◆ DATA IN THIS EXERCISE ◆
● ● ● ● ● ● ●

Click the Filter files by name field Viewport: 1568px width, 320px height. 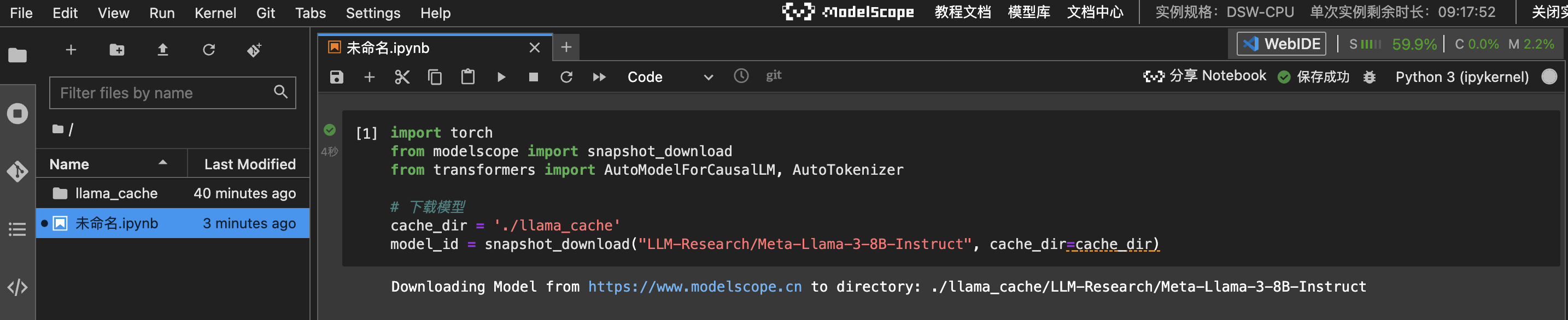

● ● ● ● ● ● ●

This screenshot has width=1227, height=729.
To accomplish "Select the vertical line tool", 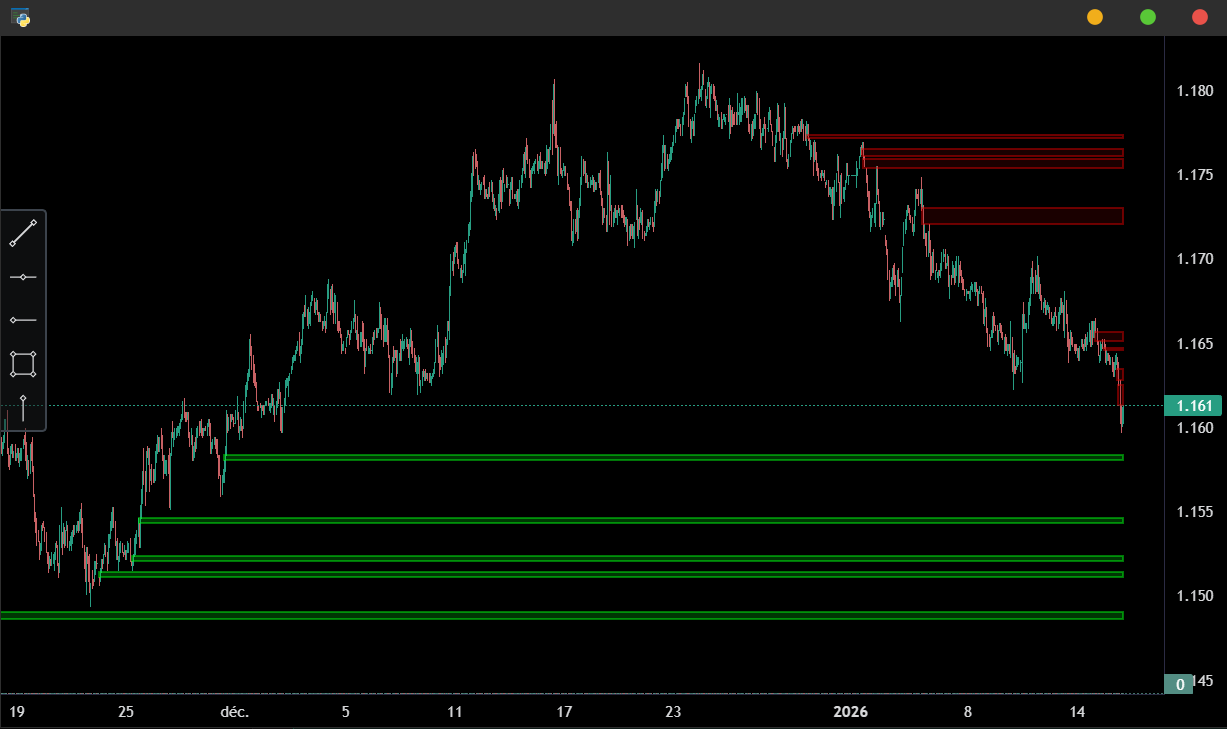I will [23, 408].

● ● ● ● ● ● ●

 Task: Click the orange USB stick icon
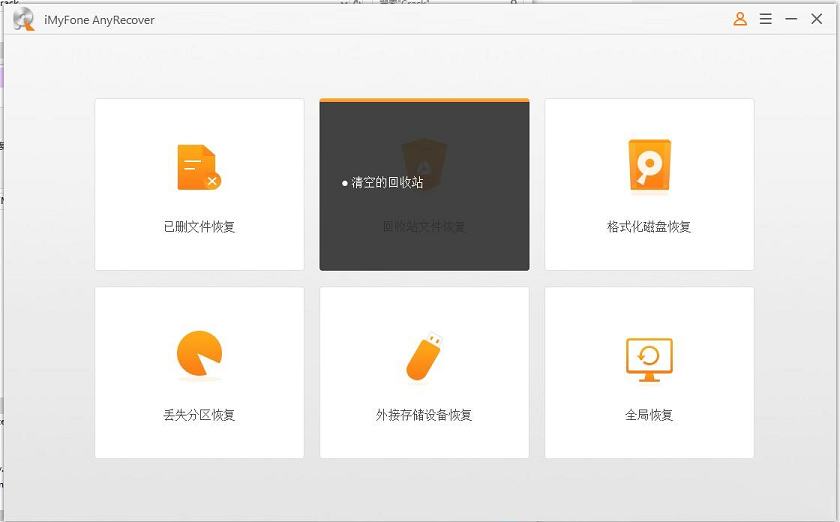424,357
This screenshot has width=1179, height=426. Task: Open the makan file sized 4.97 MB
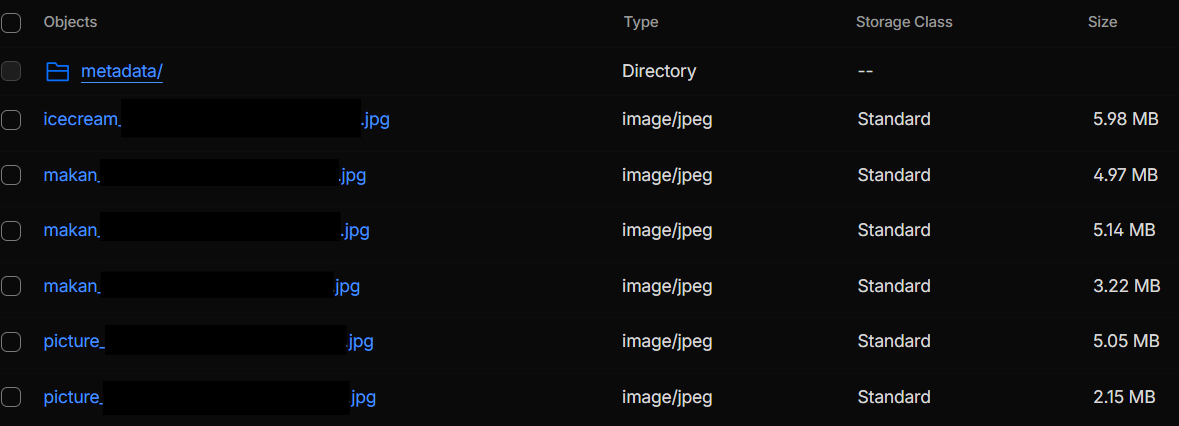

● ● ● ● ● ● ●

Show all lines from the entries that hold "screenshot".

◆ RESPONSE BOX ◆
This screenshot has width=1227, height=729.
This screenshot has width=1179, height=426. Task: Open the makan file sized 4.97 MB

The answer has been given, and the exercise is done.